You can also try summer stock or the like. For example, in the district where I went to high school (it's in New York), the parents and the PTA put on a musical every spring to raise money for the schools and the local library. It's a worthy cause and you would (if there is something similar by you) get some experience with performing in front of an audience, recovering the scene if an actor - or you - forgets their lines, being dependable for rehearsals, etc. If you can't sing, you'll have fewer options. For nearly all of these kinds of productions, you don't start off as the star. You generally start off moving scenery, or helping with the electrical equipment, or sewing costumes. Acting is a collaboration and those jobs need to be done, too. Tiny productions like that need help, not egos.
Another option is, if there is one in a city near you, an improv or comedy troupe. Again, it gives you experience in front of an audience. You really have to think on your feet and be good about taking heckling and other criticism. It is not for the faint of heart.
Yet another option, particularly if the university is too expensive or far away or you don't get accepted, is to take singing and dancing lessons. You can often find those even in smaller towns. It might be private lessons or something through the Y or a church (and don't knock choir practice; it definitely counts as singing). You'll make fewer connections this way, but at least you'll have something to offer.
I am suggesting all of these things and I would even if you were in a big acting city like LA. An adult with no experience (kids are different and a 'natural' can often be preferred), who does not have some sort of amazingly unique look (you're not Mr. T
, right?), and who isn't connected with anything famous already (such as Dwayne 'The Rock' Johnson, or the like), is not going to be able to get butts into theatre or movie seats. That is the (no pun intended) bottom line for any agent, manager, or casting director. This is why you need to start small, get an education and some contacts, and then see how far you can go.
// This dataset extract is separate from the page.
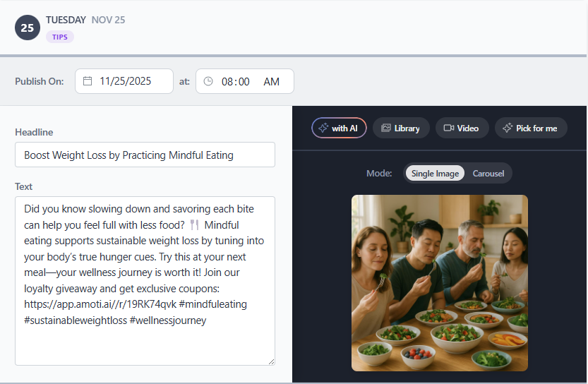Viewport: 588px width, 384px height.
Task: Select the sparkle icon on the with AI button
Action: tap(323, 128)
Decide what success looks like to you. Winning an Oscar? You might as well start playing the lottery for that one. Or is it to just be on TV or on stage? If so, then commercials or soaps or off-Broadway could satisfy that.
Finally (sorry this is so long), I leave with a few people with kind of humble beginnings.
- Mary Tyler Moore, who won Emmys and Golden Globes, and was an Oscar nominee, started off as 'Happy Hotpoint', where she sang and danced about a refrigerator.
- Jennifer Aniston, an Emmy winner - her first role was as an uncredited, unnamed dancer in a McDonald's in a forgotten TV show.
- Samuel L. Jackson started off with a forgettable role in a forgettable 1972 blaxploitation flick.
- Tom Hanks (you know, the guy with two Oscars?) - his second role was on The Love Boat.
- One of Jada Pinkett Smith's first roles was in Doogie Howser.
None of those people started off famous. They all worked hard to achieve their success, which is admittedly is/was at various levels. But they persevered and they got it done.